# Experiment - Next sentence continuation

This file gives instructions for how to setup and run the experiment on next sentence continuation. We will go over:

1. How to create the dataset of prompts that the model is trained on.
2. How to train the GFlowNet fine-tuned model on the dataset of prompts.
3. The specific configuration used in our paper.

We do not provide package requirements here, but they include standard python packages that can easily be installed using `pip` on Linux or macOS. Just keep trying to run the code and install packages along the way as you encounter import errors.

## 1. Create the dataset

The dataset consists of 1000 prompts obtained from Open Web Text. Each prompt is guaranteed to have between 1-3 sentences (each limited to a minimum of 5 and maximum of 30 tokens using the GPT-2 tokenizer). To generate this dataset, run:

```python data/next_sentence/openwebtext/data_generator.py```

The resulting prompts will be saved within `data/next_sentence/openwebtext/prompts.txt`, and some statistics about them will be saved in `data/next_sentence/openwebtext/prompt_stats.png`.
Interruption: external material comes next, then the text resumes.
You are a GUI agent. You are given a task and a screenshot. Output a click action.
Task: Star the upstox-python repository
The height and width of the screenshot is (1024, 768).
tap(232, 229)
## 2. Train the GFlowNet to sample the next sentence

To train the GFlowNet, run:

```python train_next_sentence.py task=open_webtext_gpt2 device=gpu```

The code uses `PyTorch Lightning` to train the model, `wandb` to log results during training, and `hydra` to manage configurations. To modify the `wandb` logging arguments (e.g., to log to your personal account), you must modify the relevant `logger` object in the `next_sentence/configs/train.yaml`.

## 3. Train with the configuration used in our paper

We train with a specific set of arguments in our paper. These arguments can be specified at the command line, and modify the defaults from `next_sentence/configs/task/openwebtext_gpt2.yaml`. To replicate our results, run:

```python train_next_sentence.py task=open_webtext_gpt2 device=gpu task.training.n_samples=8 task.training.accumulate_grad_batches=32 task.reward.temp_end=[temp_end]```

Where `[temp_end]` is a placeholder that must be specified. In our paper, we try sweep over (0.8, 0.95) in increments of 0.25.

Note that this configuration requires approximately 40GB of GPU RAM.